## [What the task requires]
Repeat the listing below exactly as given.

## [Material for this task]

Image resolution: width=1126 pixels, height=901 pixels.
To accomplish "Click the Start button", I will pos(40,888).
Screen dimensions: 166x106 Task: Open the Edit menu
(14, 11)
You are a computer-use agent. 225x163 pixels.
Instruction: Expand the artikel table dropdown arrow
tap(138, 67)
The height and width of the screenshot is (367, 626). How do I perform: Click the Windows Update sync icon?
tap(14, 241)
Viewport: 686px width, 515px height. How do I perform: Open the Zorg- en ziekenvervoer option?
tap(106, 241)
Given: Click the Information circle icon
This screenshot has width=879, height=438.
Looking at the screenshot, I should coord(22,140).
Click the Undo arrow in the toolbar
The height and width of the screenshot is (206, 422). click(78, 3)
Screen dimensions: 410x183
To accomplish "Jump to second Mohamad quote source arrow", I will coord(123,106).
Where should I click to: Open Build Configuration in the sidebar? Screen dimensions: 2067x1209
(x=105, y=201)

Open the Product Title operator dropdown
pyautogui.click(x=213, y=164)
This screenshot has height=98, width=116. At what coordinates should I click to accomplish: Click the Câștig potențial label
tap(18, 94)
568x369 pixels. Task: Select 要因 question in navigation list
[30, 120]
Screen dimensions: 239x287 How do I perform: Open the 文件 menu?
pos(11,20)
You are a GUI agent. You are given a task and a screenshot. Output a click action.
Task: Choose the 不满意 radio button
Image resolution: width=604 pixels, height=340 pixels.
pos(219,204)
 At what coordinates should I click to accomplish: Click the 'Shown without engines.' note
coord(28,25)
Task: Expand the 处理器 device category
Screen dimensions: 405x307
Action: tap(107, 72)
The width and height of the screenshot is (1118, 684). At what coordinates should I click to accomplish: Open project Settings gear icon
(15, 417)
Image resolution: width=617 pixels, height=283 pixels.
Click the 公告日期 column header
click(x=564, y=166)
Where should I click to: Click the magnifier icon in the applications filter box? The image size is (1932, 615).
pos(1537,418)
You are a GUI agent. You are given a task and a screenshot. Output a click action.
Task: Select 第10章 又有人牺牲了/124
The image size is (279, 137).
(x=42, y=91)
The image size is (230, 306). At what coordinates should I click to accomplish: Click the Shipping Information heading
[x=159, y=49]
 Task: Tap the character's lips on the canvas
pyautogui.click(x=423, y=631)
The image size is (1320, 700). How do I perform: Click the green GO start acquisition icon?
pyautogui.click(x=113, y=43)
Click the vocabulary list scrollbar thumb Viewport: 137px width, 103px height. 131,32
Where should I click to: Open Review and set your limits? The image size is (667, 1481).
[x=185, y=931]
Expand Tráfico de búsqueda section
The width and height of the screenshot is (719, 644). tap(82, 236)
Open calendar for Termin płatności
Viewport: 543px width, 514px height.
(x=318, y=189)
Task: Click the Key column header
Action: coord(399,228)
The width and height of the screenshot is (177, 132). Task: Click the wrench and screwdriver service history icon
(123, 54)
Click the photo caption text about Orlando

## [Result for this exercise]
Image resolution: width=1126 pixels, height=901 pixels.
To accomplish "Click the Start button", I will pos(40,888).
Screen dimensions: 166x106 Task: Open the Edit menu
(14, 11)
You are a computer-use agent. 225x163 pixels.
Instruction: Expand the artikel table dropdown arrow
tap(138, 67)
The height and width of the screenshot is (367, 626). How do I perform: Click the Windows Update sync icon?
tap(14, 241)
Viewport: 686px width, 515px height. How do I perform: Open the Zorg- en ziekenvervoer option?
tap(106, 241)
Given: Click the Information circle icon
This screenshot has width=879, height=438.
Looking at the screenshot, I should coord(22,140).
Click the Undo arrow in the toolbar
The height and width of the screenshot is (206, 422). click(78, 3)
Screen dimensions: 410x183
To accomplish "Jump to second Mohamad quote source arrow", I will coord(123,106).
Where should I click to: Open Build Configuration in the sidebar? Screen dimensions: 2067x1209
(x=105, y=201)

Open the Product Title operator dropdown
pyautogui.click(x=213, y=164)
This screenshot has height=98, width=116. At what coordinates should I click to accomplish: Click the Câștig potențial label
tap(18, 94)
568x369 pixels. Task: Select 要因 question in navigation list
[30, 120]
Screen dimensions: 239x287 How do I perform: Open the 文件 menu?
pos(11,20)
You are a GUI agent. You are given a task and a screenshot. Output a click action.
Task: Choose the 不满意 radio button
Image resolution: width=604 pixels, height=340 pixels.
pos(219,204)
 At what coordinates should I click to accomplish: Click the 'Shown without engines.' note
coord(28,25)
Task: Expand the 处理器 device category
Screen dimensions: 405x307
Action: tap(107, 72)
The width and height of the screenshot is (1118, 684). At what coordinates should I click to accomplish: Open project Settings gear icon
(15, 417)
Image resolution: width=617 pixels, height=283 pixels.
Click the 公告日期 column header
click(x=564, y=166)
Where should I click to: Click the magnifier icon in the applications filter box? The image size is (1932, 615).
pos(1537,418)
You are a GUI agent. You are given a task and a screenshot. Output a click action.
Task: Select 第10章 又有人牺牲了/124
The image size is (279, 137).
(x=42, y=91)
The image size is (230, 306). At what coordinates should I click to accomplish: Click the Shipping Information heading
[x=159, y=49]
 Task: Tap the character's lips on the canvas
pyautogui.click(x=423, y=631)
The image size is (1320, 700). How do I perform: Click the green GO start acquisition icon?
pyautogui.click(x=113, y=43)
Click the vocabulary list scrollbar thumb Viewport: 137px width, 103px height. 131,32
Where should I click to: Open Review and set your limits? The image size is (667, 1481).
[x=185, y=931]
Expand Tráfico de búsqueda section
The width and height of the screenshot is (719, 644). tap(82, 236)
Open calendar for Termin płatności
Viewport: 543px width, 514px height.
(x=318, y=189)
Task: Click the Key column header
Action: coord(399,228)
The width and height of the screenshot is (177, 132). Task: Click the wrench and screwdriver service history icon
(123, 54)
Click the photo caption text about Orlando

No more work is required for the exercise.